In the past, cyber attackers spent their time devising ingenious malware, hunting vulnerabilities, stealing credit card information, and exploiting systems for financial gain. Today, cyber-attacks are getting more sophisticated and identity theft has become one of the prominent attacks. Attackers just need to find only one weakness among millions of exposure points to gain the door access to the organization. The top three challenges are:

Compliance gap due to lack of access review

It’s often a nightmare for IT department when it comes to access review audit – processes tend to be manual and they struggle hard to collaborate with business units to generate application entitlement reports, and often collect inconsistent outcomes, run manual consolidation, and eventually fail the regulatory compliance. Most organizations struggle to answer the basic question: “Who has access to what?” Over time, certain employees may have been granted excessive rights or privileged access to critical systems. Organizations tend to be weak in this visibility context, as a result, the audit does flag out these scenarios. There is no centralized and holistic view of the user access matrix across the entire organization. You can never get it right without fundamental visibility.

Manual provisioning and de-provisioning of access

I have seen several examples where a new hire, especially a replacement, is simply granted the same access rights as the existing staff – often by “cloning” their account – without reviewing his/her appropriateness of existing access. During the hiring process, HR would typically inform IT to manually create an identity and assign appropriate rights to the new employee. Over time, the employee may have requested additional access which requires manual grant and revoke operations according to the approved timeframe. If an employee gets promoted or transferred to a different department, his/her current and new roles will also need to be managed properly. When the employee leaves the organization, his/her account would eventually be deactivated and removed one day. Can you imagine there are so many gaps that exist due to a huge hassle of manual operation running behind this? Orphan accounts are the best scenario to prove this challenge.

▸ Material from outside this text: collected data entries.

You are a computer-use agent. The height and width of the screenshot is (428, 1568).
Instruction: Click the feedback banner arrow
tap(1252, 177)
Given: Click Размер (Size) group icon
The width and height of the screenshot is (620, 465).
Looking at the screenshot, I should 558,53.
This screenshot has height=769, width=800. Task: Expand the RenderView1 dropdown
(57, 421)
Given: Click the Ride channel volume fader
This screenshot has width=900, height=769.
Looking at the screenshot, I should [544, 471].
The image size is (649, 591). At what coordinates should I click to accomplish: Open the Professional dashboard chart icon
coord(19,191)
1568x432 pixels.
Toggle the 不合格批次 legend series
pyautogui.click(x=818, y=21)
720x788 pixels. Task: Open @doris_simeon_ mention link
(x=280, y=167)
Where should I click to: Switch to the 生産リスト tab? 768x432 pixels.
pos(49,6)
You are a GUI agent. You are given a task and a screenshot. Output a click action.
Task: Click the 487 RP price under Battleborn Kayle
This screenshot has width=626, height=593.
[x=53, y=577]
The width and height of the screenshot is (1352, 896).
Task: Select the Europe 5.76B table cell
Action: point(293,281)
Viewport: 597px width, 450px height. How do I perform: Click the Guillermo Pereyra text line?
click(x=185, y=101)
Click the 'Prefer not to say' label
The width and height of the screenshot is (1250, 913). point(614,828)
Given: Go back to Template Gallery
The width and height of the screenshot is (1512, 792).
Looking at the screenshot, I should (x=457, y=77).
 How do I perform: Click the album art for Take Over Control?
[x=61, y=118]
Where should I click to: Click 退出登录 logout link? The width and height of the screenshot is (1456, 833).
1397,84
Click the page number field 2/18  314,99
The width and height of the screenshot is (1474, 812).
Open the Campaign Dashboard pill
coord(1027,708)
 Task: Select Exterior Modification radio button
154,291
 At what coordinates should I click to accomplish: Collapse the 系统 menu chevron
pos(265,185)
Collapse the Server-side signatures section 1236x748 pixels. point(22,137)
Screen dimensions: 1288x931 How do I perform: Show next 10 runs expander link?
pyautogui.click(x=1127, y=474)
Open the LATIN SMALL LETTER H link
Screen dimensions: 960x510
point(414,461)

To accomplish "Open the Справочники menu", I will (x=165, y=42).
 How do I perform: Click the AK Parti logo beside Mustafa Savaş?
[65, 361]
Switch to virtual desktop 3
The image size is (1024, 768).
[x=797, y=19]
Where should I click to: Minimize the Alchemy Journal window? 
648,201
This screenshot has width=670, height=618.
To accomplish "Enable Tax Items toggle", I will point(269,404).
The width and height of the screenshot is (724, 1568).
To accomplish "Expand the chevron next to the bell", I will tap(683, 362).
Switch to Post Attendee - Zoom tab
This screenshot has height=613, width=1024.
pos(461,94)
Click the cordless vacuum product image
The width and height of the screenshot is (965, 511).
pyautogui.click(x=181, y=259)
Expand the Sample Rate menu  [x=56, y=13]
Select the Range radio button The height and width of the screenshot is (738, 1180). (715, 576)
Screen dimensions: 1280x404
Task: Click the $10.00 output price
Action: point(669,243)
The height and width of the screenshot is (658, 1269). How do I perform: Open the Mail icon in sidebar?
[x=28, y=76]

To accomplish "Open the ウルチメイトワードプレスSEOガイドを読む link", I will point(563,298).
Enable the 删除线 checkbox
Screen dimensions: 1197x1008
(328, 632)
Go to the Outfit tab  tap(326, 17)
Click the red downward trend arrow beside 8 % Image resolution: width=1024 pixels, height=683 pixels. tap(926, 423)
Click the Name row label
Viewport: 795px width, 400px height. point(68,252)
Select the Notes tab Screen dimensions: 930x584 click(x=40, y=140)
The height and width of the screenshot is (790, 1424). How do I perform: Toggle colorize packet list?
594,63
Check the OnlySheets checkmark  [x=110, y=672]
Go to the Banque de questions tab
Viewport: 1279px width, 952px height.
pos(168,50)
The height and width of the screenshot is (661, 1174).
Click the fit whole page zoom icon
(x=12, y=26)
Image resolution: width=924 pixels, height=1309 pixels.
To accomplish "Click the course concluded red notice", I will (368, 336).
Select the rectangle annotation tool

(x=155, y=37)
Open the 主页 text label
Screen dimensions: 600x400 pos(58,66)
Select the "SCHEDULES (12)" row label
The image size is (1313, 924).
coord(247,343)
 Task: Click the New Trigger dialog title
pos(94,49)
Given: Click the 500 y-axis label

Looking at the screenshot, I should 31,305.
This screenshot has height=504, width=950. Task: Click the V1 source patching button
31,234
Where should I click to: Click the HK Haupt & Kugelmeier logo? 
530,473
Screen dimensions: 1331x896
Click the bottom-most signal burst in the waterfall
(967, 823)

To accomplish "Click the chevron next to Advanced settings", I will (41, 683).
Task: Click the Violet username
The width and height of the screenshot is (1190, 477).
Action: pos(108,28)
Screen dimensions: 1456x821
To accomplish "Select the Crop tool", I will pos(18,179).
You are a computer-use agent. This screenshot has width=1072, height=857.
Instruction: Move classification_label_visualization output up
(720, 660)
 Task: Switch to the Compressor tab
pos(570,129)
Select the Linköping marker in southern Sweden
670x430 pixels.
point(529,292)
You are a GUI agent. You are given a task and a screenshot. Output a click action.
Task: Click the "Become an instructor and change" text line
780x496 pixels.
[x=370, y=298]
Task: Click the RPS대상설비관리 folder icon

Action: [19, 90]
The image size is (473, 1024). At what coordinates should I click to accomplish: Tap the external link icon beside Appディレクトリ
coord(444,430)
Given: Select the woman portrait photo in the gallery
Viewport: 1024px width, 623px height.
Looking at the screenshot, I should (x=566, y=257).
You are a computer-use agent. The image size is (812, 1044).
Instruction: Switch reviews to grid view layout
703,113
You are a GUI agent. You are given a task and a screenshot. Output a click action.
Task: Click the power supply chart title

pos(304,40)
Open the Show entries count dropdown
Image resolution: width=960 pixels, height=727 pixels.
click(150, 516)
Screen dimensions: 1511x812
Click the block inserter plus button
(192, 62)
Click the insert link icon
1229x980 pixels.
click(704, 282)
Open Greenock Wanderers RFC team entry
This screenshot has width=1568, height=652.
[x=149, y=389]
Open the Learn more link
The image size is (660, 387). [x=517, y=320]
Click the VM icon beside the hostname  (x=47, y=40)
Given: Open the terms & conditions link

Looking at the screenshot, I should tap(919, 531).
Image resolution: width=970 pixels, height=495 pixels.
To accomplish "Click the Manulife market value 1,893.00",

Too many passwords to manage

We’ve all been there before. We waited too long, and our password expired. Or we made a change, and somehow that change didn’t trickle down to all of the relevant systems we need to access. If we need to use multiple applications at work, do we use different passwords and make it complex? Most people hate complex and expired passwords and figure out another easy password to remember. Password creation, update, and deletion (CRUD) is a real issue with real costs that IT wants to reduce. Having automated tools that are easy to use and can integrate with existing systems can alleviate much of the pain here along with a single-sign-on solution that is protected with multi-factor authentication.


Disclaimer

When this interview was taken, Jason Lim was the Vice President of Cybersecurity at Wiki Labs. Views expressed in this article are personal. The facts, opinions, and language in the article do not reflect the views of CISO MAG and CISO MAG does not assume any responsibility or liability for the same.